Para economista, ‘mercado’ quer definir política do próximo governo

Professor da Universidade de Brasília entende que é preciso rever autonomia na prática do Banco Central e criar participação da sociedade na definição da política econômica

Autonomia na prática do Banco Central precisa ser rediscutida, diz analista (Foto: Valter Campanato/Agência Brasil)

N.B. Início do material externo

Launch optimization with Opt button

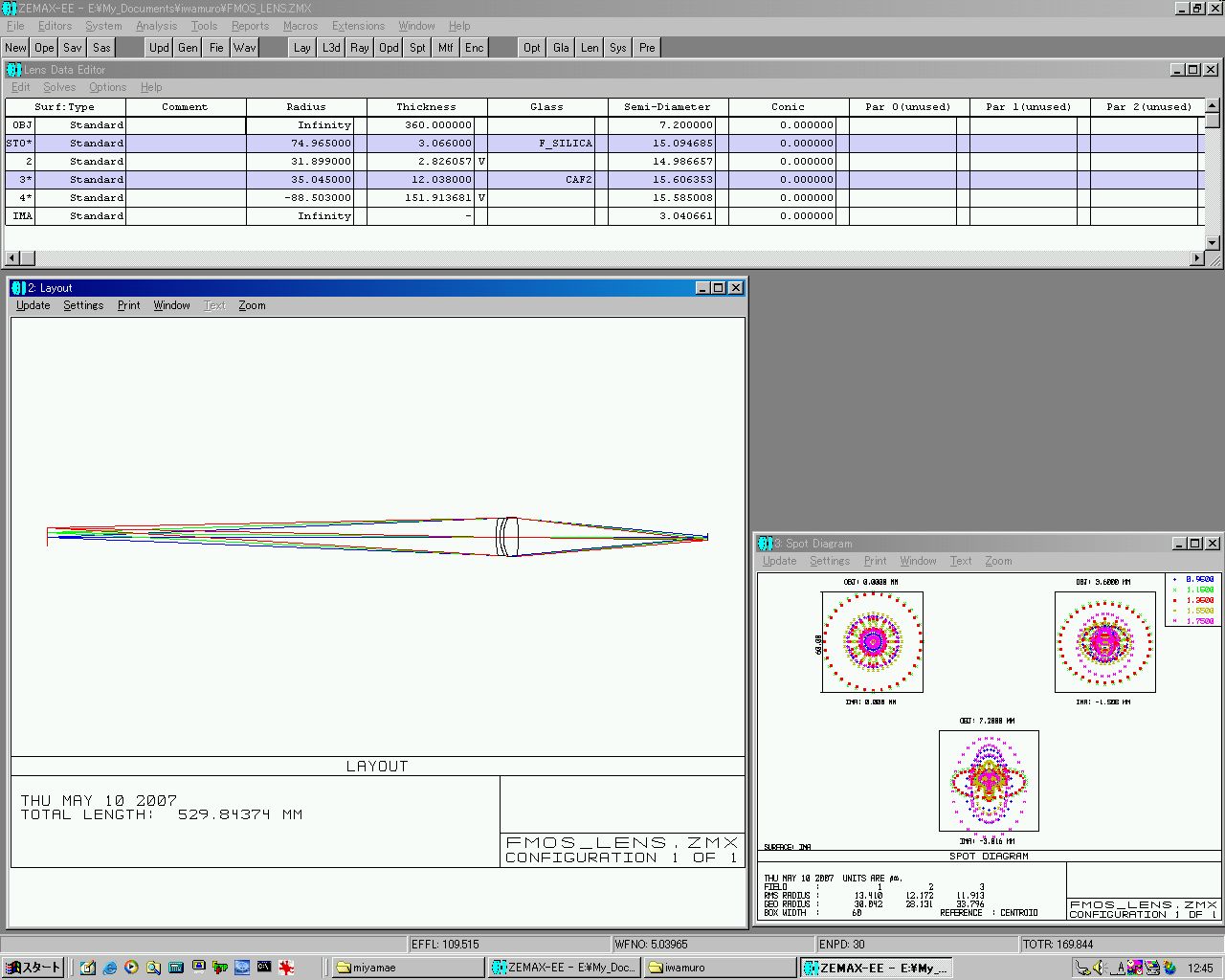coord(532,48)
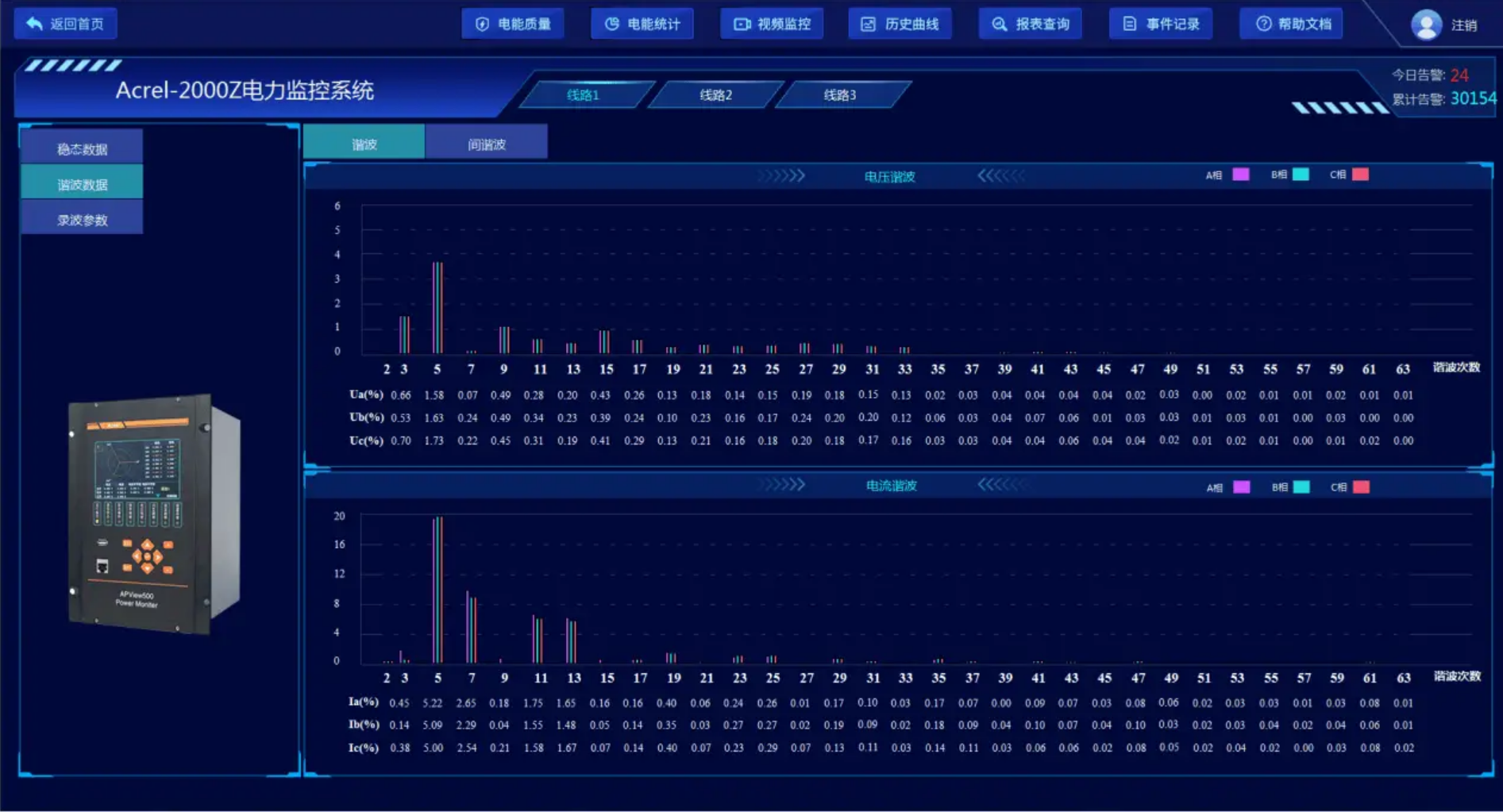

São Paulo – Para Evilásio Salvador, economista e professor da Universidade de Brasília (UnB), a defesa da necessidade de ajuste fiscal no Brasil é uma tentativa de definir os rumos da política econômica do próximo governo. A agenda de corte de gastos públicos coincide com a defendida por economistas-chefe de bancos e instituições financeiras, assim como articulistas de economia de jornais. Na quarta-feira (6), o relatório Perspectiva Econômica Mundial, do Fundo Monetário Internacional (FMI), recomendou que o Brasil e países latino-americanos adotem medidas de ajuste fiscal para conter a valorização das moedas ante o dólar.

A questão é defendida pela candidatura de José Serra (PSDB), candidato oposicionista à Presidência da República, ao criticar o “inchaço” do Estado e a necessidade de “cortes de gordura” na estrutura pública. Falta, porém, convicção ao debate econômico na campanha eleitoral, ainda na visão de Salvador.

Embora raramente ocupem o centro dos debates, taxa de juros, câmbio e superávit primário são exemplos de tópicos que aparecem na discussão, em especial junto aos setores empresariais. Para Salvador, o motivo da discussão colocada neste momento é pautar a política do próximo governo. “Na realidade, o que menos ocorreu nessa eleição foi discussão política, sobretudo política econômica. Houve uma tentativa, desde o início da disputa eleitoral, de não discutir economia. Como se não se pudesse dar opinião sobre esse assunto, como se as regras devessem ficar todas como estão”, lamenta.

Evilásio Salvador acredita que a grande questão é o pagamento elevado de juros, que compromete o orçamento público como um todo – um terço dos recursos disponívels pelo poder público, nos cálculos do analista.

A dívida pública foi um tema recorrente de questionamento à candidata do PT, Dilma Rousseff. A ex-ministra destacou que o principal será fazer uma redução da dívida, hoje em torno de 40% do Produto Interno Bruto (PIB), para 30%. Essa proporção vem sendo reduzida desde 2003, quando estava em 56,6% do PIB, exceção feita ao período de crise (2009).

“Nós não vamos fazer ajuste fiscal coisa nenhuma. Isso existe no regime de caixa, quando o governo precisa fazer caixa”, argumentou. A ideia é de que, como o Brasil não precisa mais pagar ao próprio FMI, é dispensável acumular um grande superávit primário, que é a economia feita por União, estados e municípios para o pagamento de juros da dívida.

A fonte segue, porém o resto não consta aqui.